Delegates Meet in Paris this Week to Discuss the Future of Clean Energy in Hopes of Saving Our Planet

Lauren Manning


Paris is currently hosting the United Nation’s twenty second Climate Change Conference (COP21) where 147 nations will try to reach a binding deal to decide whether the United Nations will take aggressive precautionary measures to reduce Global Warming. Attendees hope to agree to reduce carbon emissions and limit global temperature increase by only 3.6oF. However, plans submitted by 150 nations show, despite efforts to reduce pollution, the real rise in temperature would still be 5.4o F which would devastate 48 of the least developed nations, who could barely stand a rise of 2.7oF.

The current goal of negotiators is to agree to meet every few years to readdress the topic and update their approach to reducing greenhouse gases while establishing a strict liability system to ensure each country is keeping their promises. The greatest tensions appear between the poor and richer countries, especially the countries that produce gas and oil. No country wants to leave behind its greatest asset nor does any country want to risk falling even farther behind in developing their economy. New, cheap renewable energy sources hope to combat that problem as well as deals between nations to ensure poorer countries do not enter a lose-lose situation.

# [YOUR TASK]
Return the part of the climate conference article from "Paris is currently" up to and including "rise of 2.7oF.", copied word for word. The listing that comes next is separate material, not part of the climate conference article.

# [ENTRIES SHOWN]
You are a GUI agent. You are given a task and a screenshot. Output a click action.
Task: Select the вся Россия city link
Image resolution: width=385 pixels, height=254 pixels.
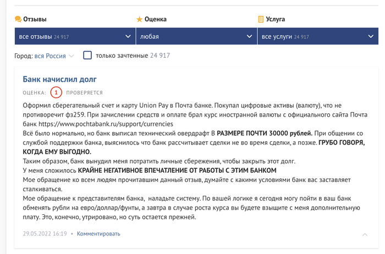click(50, 56)
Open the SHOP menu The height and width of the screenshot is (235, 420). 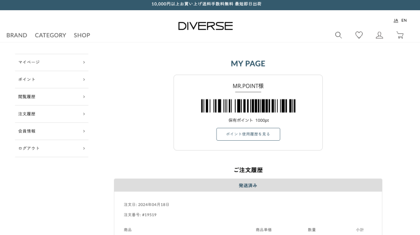point(82,35)
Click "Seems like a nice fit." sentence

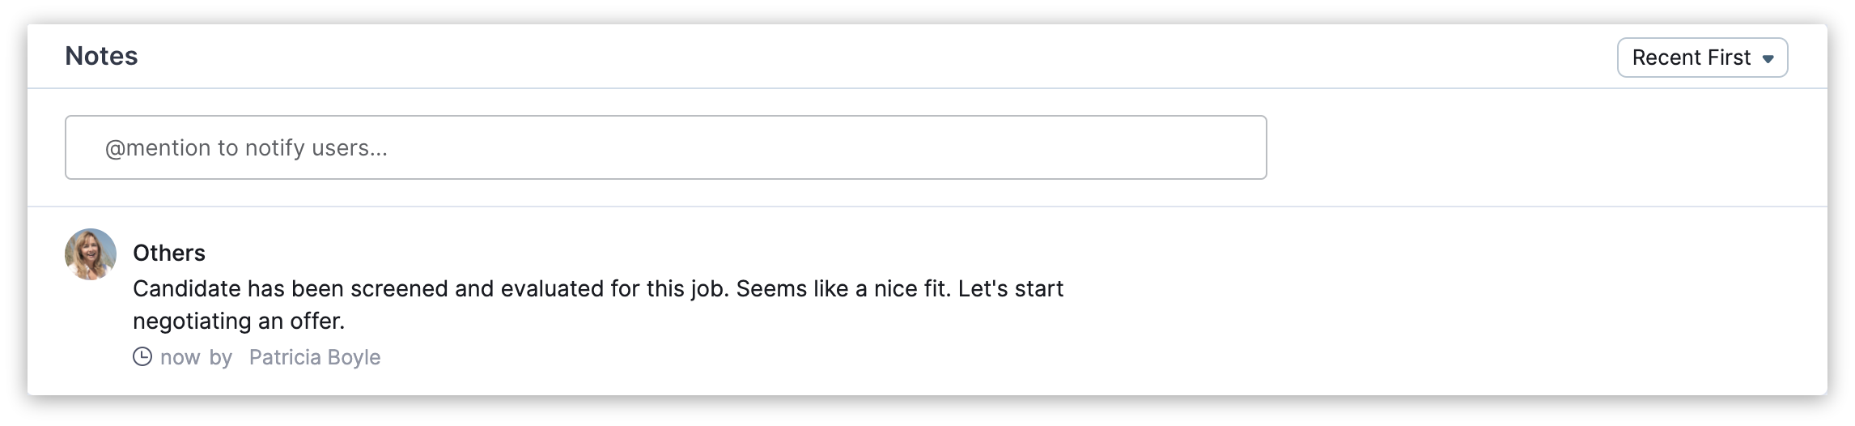pos(843,289)
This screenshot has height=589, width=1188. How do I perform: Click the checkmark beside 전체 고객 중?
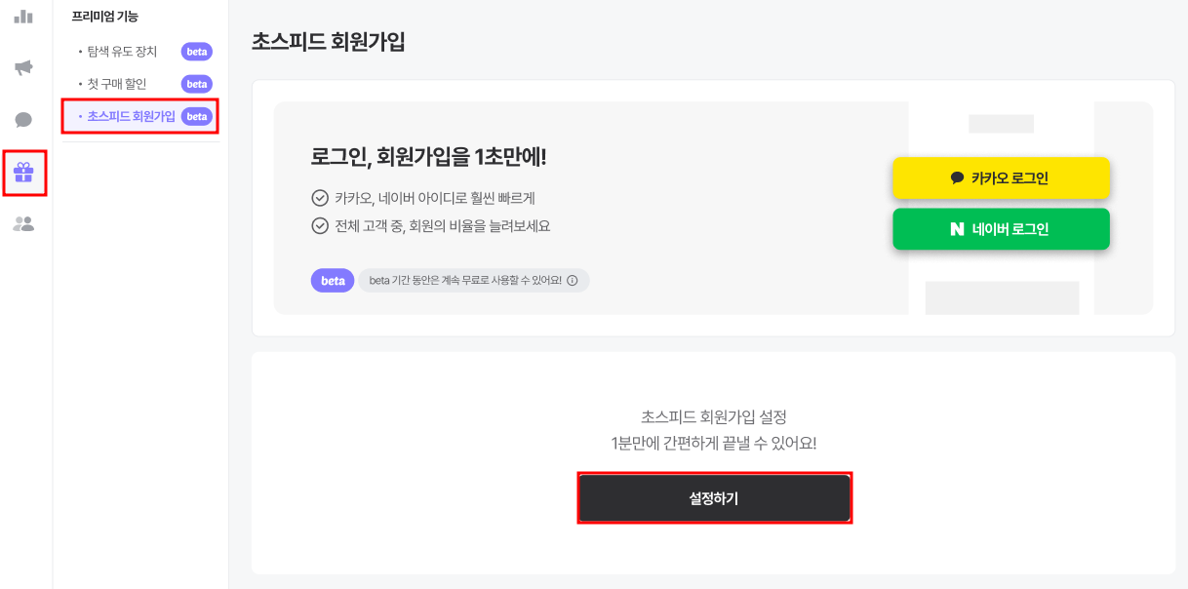(x=319, y=226)
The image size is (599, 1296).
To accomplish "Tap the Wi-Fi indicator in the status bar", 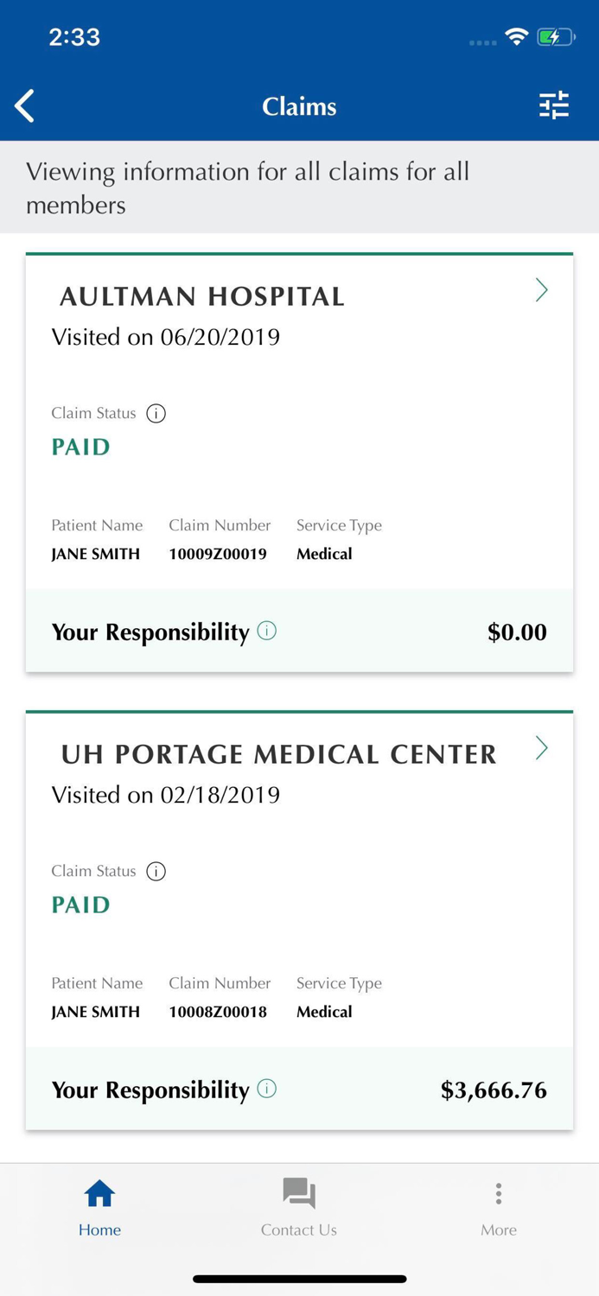I will [x=517, y=37].
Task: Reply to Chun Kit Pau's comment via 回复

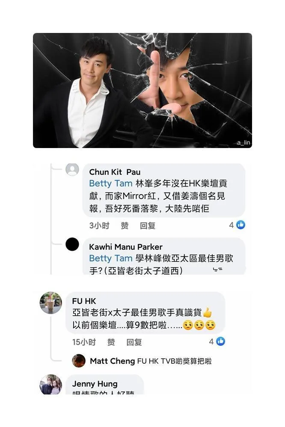Action: pyautogui.click(x=148, y=225)
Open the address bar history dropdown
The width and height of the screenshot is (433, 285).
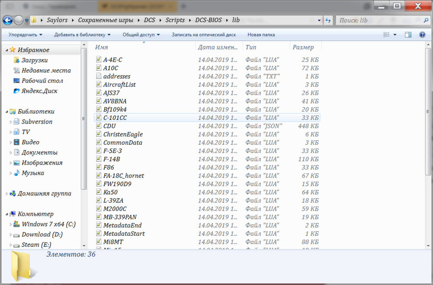(319, 20)
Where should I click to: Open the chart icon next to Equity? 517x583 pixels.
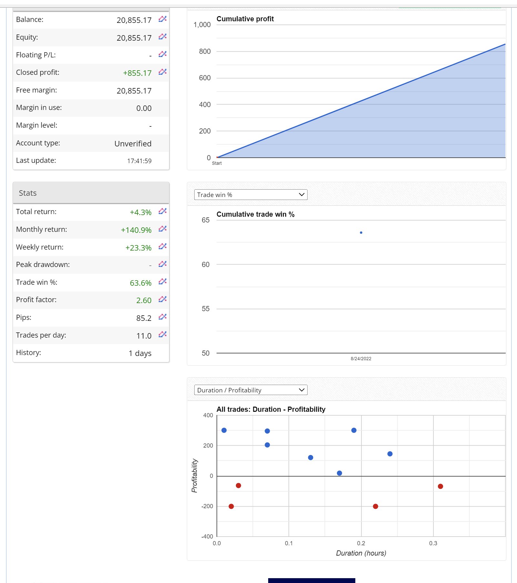click(162, 37)
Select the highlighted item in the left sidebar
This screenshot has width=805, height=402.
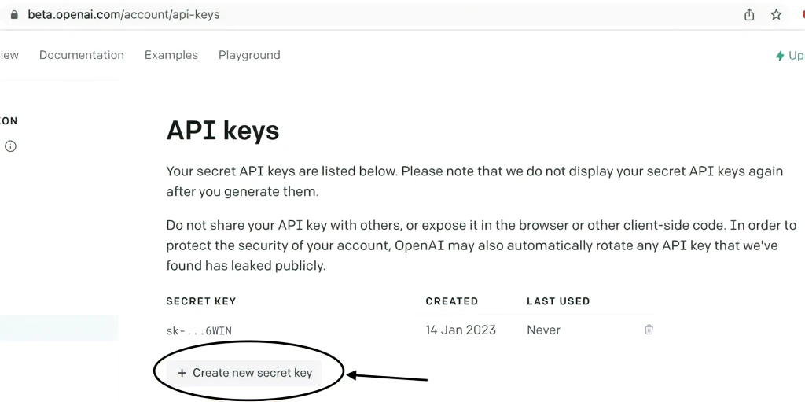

# [TASK ANSWER]
Paris is currently hosting the United Nation’s twenty second Climate Change Conference (COP21) where 147 nations will try to reach a binding deal to decide whether the United Nations will take aggressive precautionary measures to reduce Global Warming. Attendees hope to agree to reduce carbon emissions and limit global temperature increase by only 3.6oF. However, plans submitted by 150 nations show, despite efforts to reduce pollution, the real rise in temperature would still be 5.4o F which would devastate 48 of the least developed nations, who could barely stand a rise of 2.7oF.